Queso Blanco, at left, translates as “white cheese.” It is a mild, non-melting cheese that’s simple to make and tasty on crackers, in tacos, or crumbled on top of a salad.
Cooking for Dad
Dads are sometimes hard to buy for, aren’t they? You can get away with sending Mom flowers or candy every year, but there’s no such one-size-fits-all gift for dads, granddads and husbands.
Casual workplaces have made ties a little less appealing, and handcrafted clay ashtrays have gone the way of the dinosaur. But there are other hand-made items that are universally appealing.
To make it even more special, why not make something really unusual and unexpected? Sweets are nice, but maybe Dad would prefer a slab of homemade bacon, some crispy baked potato chips or a personal supply of hot sauce.
Many people would say that it’s too much trouble to make those sorts of foods on a regular basis, but that’s what makes them a perfect gift. Better yet, there are plenty of cooking projects that are kid-friendly, with appropriate supervision.
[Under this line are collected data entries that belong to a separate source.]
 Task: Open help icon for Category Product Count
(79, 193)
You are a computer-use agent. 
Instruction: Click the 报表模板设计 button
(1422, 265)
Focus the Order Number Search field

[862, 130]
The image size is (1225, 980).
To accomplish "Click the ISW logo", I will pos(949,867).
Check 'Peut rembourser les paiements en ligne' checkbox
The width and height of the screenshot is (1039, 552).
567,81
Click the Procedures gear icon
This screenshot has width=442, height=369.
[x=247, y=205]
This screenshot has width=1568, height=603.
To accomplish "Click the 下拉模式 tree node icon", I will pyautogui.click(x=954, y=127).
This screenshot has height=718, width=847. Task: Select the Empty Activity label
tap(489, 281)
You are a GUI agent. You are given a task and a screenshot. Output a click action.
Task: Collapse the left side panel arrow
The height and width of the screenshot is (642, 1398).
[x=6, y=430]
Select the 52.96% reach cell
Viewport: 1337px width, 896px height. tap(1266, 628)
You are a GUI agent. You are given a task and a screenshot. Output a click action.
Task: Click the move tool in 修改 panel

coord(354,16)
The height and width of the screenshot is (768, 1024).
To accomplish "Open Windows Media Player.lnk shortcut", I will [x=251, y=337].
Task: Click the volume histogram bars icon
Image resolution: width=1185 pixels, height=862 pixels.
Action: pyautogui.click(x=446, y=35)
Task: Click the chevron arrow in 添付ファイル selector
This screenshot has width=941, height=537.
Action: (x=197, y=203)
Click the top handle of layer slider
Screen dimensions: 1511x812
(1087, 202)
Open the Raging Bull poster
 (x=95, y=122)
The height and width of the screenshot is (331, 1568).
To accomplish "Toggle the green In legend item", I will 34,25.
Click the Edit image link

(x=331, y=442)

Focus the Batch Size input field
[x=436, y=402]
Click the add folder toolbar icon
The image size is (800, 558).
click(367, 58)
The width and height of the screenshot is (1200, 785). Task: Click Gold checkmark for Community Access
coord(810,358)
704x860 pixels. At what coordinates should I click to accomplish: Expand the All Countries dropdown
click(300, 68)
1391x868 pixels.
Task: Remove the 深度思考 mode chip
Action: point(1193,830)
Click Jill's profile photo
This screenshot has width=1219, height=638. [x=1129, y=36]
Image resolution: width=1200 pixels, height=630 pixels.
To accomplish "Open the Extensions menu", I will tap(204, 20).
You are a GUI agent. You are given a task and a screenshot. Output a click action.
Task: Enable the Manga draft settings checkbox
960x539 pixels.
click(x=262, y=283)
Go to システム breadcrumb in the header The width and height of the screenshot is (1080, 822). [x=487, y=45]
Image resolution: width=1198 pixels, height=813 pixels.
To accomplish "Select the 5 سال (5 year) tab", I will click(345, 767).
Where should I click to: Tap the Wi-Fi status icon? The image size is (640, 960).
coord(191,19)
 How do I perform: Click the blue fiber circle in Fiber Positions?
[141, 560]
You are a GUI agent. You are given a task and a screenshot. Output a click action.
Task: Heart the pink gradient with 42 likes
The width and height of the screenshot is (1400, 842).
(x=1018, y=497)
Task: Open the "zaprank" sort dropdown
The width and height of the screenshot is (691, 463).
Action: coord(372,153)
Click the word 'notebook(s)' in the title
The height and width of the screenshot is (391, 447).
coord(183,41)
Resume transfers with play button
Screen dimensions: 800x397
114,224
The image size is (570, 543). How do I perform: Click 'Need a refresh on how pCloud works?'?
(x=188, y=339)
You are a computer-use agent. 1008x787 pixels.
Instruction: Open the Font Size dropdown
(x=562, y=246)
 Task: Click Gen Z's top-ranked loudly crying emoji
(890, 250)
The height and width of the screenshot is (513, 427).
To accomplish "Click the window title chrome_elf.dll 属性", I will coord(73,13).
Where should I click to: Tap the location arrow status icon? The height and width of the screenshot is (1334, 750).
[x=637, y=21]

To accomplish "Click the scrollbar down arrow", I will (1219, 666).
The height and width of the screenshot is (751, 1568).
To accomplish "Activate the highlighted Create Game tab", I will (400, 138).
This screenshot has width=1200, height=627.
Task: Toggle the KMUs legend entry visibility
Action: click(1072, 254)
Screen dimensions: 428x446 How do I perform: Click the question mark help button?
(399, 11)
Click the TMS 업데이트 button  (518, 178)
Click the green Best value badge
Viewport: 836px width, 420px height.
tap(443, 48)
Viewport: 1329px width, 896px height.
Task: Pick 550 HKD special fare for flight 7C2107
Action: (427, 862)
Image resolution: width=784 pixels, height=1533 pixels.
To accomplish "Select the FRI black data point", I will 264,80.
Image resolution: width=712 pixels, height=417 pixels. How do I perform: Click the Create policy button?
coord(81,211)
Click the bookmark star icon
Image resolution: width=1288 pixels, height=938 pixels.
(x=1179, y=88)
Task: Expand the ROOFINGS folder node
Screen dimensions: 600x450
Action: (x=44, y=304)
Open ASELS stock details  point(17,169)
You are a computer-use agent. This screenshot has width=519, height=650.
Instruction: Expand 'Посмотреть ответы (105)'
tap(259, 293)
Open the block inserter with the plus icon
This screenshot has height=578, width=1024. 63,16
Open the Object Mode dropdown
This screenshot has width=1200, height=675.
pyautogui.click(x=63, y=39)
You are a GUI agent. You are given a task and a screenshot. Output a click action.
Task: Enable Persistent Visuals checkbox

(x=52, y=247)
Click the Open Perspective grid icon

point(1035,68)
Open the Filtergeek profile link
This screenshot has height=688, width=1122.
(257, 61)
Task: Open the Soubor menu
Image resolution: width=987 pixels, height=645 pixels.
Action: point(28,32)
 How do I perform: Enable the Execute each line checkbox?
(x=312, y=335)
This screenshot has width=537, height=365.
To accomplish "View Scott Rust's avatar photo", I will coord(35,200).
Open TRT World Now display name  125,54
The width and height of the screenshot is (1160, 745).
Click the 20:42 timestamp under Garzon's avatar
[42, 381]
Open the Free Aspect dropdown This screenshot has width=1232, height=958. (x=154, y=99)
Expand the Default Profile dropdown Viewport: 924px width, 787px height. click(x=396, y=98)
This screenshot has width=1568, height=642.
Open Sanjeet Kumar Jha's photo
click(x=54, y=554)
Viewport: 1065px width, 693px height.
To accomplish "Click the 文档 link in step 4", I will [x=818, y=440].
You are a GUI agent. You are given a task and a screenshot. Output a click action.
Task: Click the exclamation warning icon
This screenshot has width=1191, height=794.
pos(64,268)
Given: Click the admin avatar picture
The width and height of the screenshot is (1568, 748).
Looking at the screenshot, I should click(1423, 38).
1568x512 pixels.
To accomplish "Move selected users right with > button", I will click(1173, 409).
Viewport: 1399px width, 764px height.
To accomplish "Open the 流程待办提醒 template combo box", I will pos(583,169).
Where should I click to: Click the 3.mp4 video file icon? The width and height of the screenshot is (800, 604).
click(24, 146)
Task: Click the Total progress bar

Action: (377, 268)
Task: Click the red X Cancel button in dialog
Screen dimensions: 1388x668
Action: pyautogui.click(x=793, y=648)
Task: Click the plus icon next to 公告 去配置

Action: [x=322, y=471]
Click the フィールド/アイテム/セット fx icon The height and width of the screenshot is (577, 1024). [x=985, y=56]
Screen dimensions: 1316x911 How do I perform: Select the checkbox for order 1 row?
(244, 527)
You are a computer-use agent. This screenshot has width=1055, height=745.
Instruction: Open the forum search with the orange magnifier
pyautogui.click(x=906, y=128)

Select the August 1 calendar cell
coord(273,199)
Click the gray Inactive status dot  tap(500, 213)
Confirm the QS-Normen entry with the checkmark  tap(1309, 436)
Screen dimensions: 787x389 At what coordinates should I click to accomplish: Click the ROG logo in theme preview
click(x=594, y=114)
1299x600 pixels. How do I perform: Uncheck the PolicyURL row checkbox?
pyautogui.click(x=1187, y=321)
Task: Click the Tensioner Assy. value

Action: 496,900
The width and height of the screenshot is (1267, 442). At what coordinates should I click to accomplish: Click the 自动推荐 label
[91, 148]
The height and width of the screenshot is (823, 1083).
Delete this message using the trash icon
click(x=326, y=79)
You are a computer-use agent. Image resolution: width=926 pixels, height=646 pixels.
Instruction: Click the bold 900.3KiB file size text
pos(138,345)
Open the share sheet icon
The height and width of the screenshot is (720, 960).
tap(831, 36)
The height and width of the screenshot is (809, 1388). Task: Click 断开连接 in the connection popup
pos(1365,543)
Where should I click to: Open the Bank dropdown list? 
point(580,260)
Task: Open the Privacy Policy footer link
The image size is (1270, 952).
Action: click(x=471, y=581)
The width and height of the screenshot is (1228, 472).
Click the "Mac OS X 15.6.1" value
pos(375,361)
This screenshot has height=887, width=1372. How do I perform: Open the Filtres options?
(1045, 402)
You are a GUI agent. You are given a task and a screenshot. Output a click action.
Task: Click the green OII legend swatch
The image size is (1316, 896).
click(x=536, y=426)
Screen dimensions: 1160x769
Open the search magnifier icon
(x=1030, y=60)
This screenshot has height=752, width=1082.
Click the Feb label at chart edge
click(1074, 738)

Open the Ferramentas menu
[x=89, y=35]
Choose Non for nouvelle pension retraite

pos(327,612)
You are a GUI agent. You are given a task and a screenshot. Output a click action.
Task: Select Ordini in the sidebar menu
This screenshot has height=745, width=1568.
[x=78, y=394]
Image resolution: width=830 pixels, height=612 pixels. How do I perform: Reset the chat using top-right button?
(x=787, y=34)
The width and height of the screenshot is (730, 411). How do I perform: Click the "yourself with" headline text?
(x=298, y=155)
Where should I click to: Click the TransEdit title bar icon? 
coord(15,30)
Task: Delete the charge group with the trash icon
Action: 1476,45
Take, for example, cheese. It’s unlikely that you’ll be willing to turn your basement into a cheese cave for aged products, but fresh cheeses are simple, and the ingredients are easy to find.
Adapted from “Jam It, Pickle It, Cure It And Other Cooking Projects”
This recipe asks for a cheese press, which can be purchased online. For a cheap and easy press, cut the top and bottom lids out of a 28-ounce can, clean and dry the can and lids thoroughly, and you have a simple press.
To use your press, put one lid on several layers of paper towels on a flat surface, and position the can on top of it. Put the cheese curds into the can and distribute them so they’re even, and put the second lid over the curds. Use a smaller can or fill a suitably-sized glass jar with water and use that as a weight on top of the lid and curds.
8 cups whole milk
1/4 cup apple cider vinegar
2 teaspoons kosher salt
Heat the milk slowly, stirring occasionally, until the temperature reaches 185 – 190 degrees, then slowly add the vinegar, stirring gently to distribute it evenly. Shut off the heat and let it pot sit undisturbed for about 10 minutes.
The milk will form curds, which will separate from the clear whey. Scoop the curds into a fine mesh strainer set over a bowl. Let the curds drain a few minutes, discard the collected whey, and put the curds into the bowl and toss them with the salt.
Move the curds to the center of a clean kitchen towel (not the fuzzy kind) or multiple layers of cheesecloth and tie up the cloth with the curds inside, Give the cheese a gentle squeeze to release more moisture, then hang the cloth-enclosed curds over a bowl or over the kitchen sink where it can continue to drain for 30-45 minutes.
Transfer the curds to a cheese press and weight the cheese for 3 – 4 hours until the cheese is firm. Release it from the press, and it’s ready to eat.
An even easier cheese in this book, with just one ingredient – yogurt – results in a soft, spreadable cheese. Depending on the brand of yogurt you start with, the result can be similar to cream cheese, or something much more tangy.
Suggested variations on the plain cheese include adding lemon, garlic, or dried cranberries and green onions, but with a little imagination, the variations could be endless.
When I first saw this book, I thought it might be all about pickling and preserving. While it does include those sorts of recipes, the subtitle, “And Other Cooking Projects,” really tells the tale. These aren’t the sorts of things that you’ll be making for dinner tonight, but really are projects, in the good sense of the word.
Besides pickles, cheeses, bacon (yes, you can make homemade bacon), and jams, there are recipes for candies, beverages, and even toaster pastries. Some of these would make ideal gifts, while others would be fun projects with kids or friends. And surely Dad would enjoy eating them.